According to Alfred H. Knight, the phrase "had profound long-term consequences for the development of constitutional law" because its consequences forced the king to accept the benefit of clergy, the principle that secular courts had no jurisdiction over clergy.

It has been said that the phrase is an example of "direction via indirection", in that it provides the speaker with plausible deniability when a crime is committed as a result of their words.

The New York Times commented that even though Henry might not actually have said the words, "in such matters historical authenticity may not be the point". The phrase has been cited as an example of the shared history with which all British citizens should be familiar, as part of "the collective memory of their country".

In a 2009 BBC documentary on the Satanic Verses controversy, journalist and newsreader Peter Sissons described a February 1989 interview with the Iranian chargé d'affaires in London, Mohammad Mehdi Akhondzadeh Basti. The position of the Iranian government was that the fatwa against Salman Rushdie declared by Iran's Supreme Leader Ayatollah Khomeini was "an opinion". Sissons described this argument as being "a bit like the, 'who will rid me of this turbulent priest', isn't it?"
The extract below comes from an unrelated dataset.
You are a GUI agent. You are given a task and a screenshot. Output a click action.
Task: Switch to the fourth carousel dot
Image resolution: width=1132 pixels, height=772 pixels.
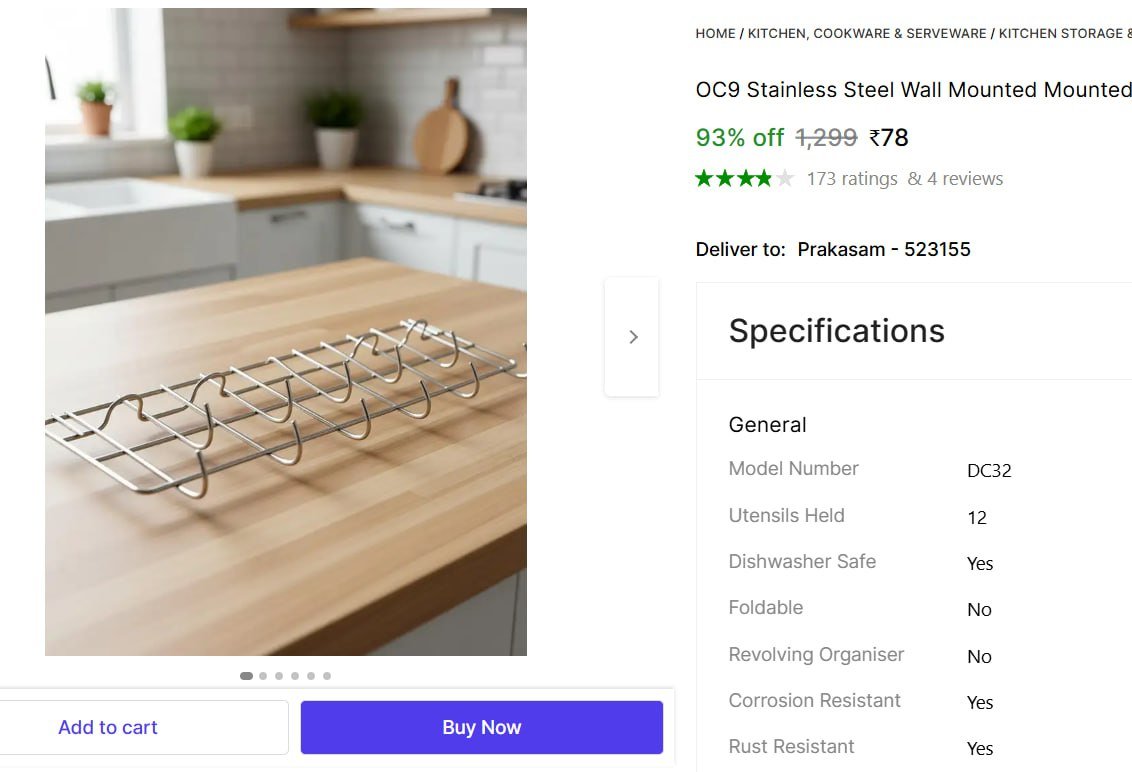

In a 2017 appearance before the Senate Intelligence Committee, former FBI director James Comey testified that US President Donald Trump had told him that he "hoped" Comey could "let go" of any investigation into Michael Flynn; when asked if he would take "I hope", coming from the president, as a directive, Comey answered, "Yes. It rings in my ears as kind of 'Will no one rid me of this meddlesome priest?

== In popular culture ==
In "The Archbishop", a 1983 episode of the British television comedy series Blackadder, two knights overhearing King Richard IV quote the phrase, which they misconstrue as a directive to assassinate the main character.

In the final episode of the 1988 television series A Very British Coup these words are spoken by the Director General of MI5 in reference to Harry Perkins, a left wing prime minister and trade unionist.

In 2011, it was quoted by innkeeper Samuel Quested in Midsomer Murders ("The Night of the Stag", 2011) as a slightly veiled invitation to kill the local vicar.

In an August 2023 opinion piece in The New York Times, Maureen Dowd refers to former President Donald Trump's Who will rid me of this meddlesome democracy?' plot".

U.S. District Judge Tanya Chutkan mentioned the quote during the October 2023 hearing in the criminal case concerning Donald Trump's role in the attempts to overturn the 2020 United States presidential election.

In March 2026, U.S. District Judge James Boasberg paraphrased the phrase in an order quashing grand jury subpoenas issued against the Federal Reserve Board of Governors as part of an investigation into Federal Reserve chair Jerome Powell, writing that President Donald Trump "spent years essentially asking if no one will rid him of this troublesome Fed Chair."